The module at the centre of the new work has featured in variation in a range of other works by Olafur Eliasson. Invented by Einar Thorsteinn (1942–2015), the module is a unique form based on the cube and the golden ratio. Developed as one of the numerous geometric studies that Eliasson and Thorsteinn undertook at the studio in Berlin, the module is related to research begun by R. Buckminster Fuller years before. To arrive at the geometry, two identical cubes are rotated along a common diagonal axis until the edges on both cubes are divided according to the golden ratio. Drawing lines where the faces intersect (and cutting away the rest) leaves you with a polyhedron composed of twelve triangular faces.

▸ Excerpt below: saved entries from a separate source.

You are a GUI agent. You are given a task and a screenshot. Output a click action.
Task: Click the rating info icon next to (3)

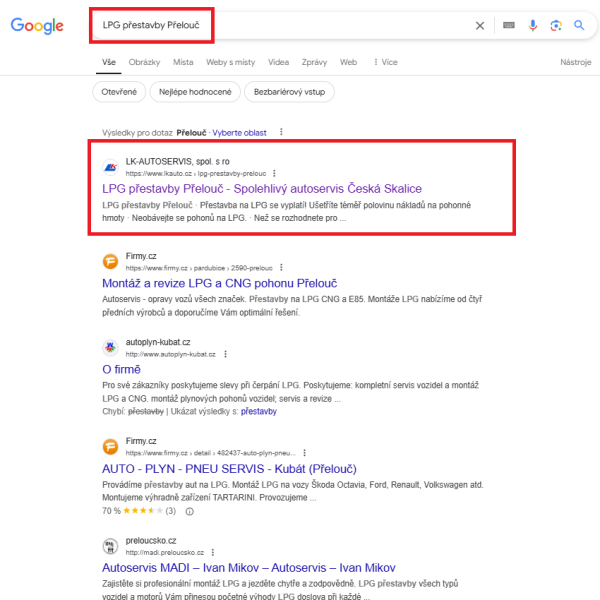tap(189, 511)
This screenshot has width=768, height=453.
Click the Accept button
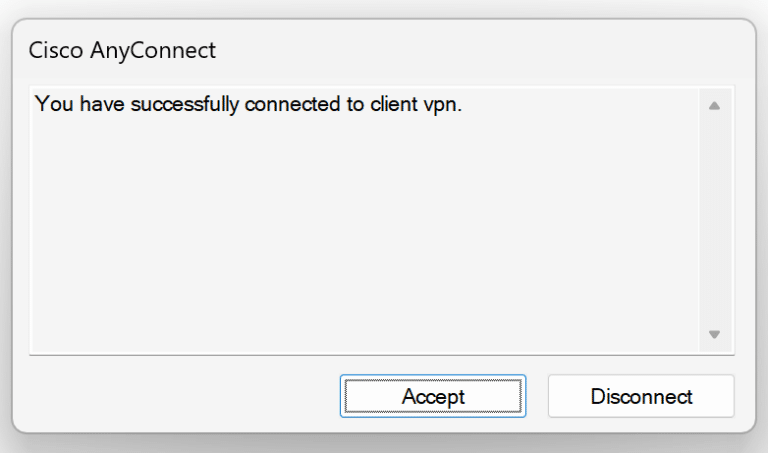coord(433,396)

The stackable modules can be combined to form architectural or sculptural forms, as in Less ego wall (2015), where the modules are also clad with mirror panels that reflect the surroundings and the viewers from unexpected angles. A skeletal variation of the form is central to Eliasson’s Green light – An artistic workshop, a project currently taking place at Viva Arte Viva, the 57th Biennale di Venezia. In the workshop space in the biennale’s Central Pavilion, refugees and asylum seekers work together with members of the public to construct lamps based on the module and participate in a shared learning programme.

Eliasson has long been interested in stackable space-filling forms as alternatives to conventional building techniques and for their suggestion of infinite continuation. The Quasi Brick, for example, forms the basis for the crystalline facades of Harpa Reykjavik Concert Hall and Conference Centre, completed in 2011 and created in collaboration with Henning Larsen Architects.

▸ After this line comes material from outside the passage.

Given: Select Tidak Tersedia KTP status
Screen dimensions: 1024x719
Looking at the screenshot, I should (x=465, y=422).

Another point of similarity between Harpa and the Agnelli work is the use of a combination of materials to create a crystalline, kaleidoscopic effect. The blend of mirrors, tinted glass, and colour-effect filters – special glass panes that filter out certain wavelengths of light while allowing others to pass through – produces the dynamic shifting appearance and colourful reflections characteristic of much of Eliasson’s art.

Artwork details

Title

La congiuntura del tempo (Tempo junction)

Year

2017

Materials

Stainless steel, coloured glass (yellow, blue, green, orange, pink, transparent), colour-effect filter glass (green, orange), mirror, gold, paint (dark grey)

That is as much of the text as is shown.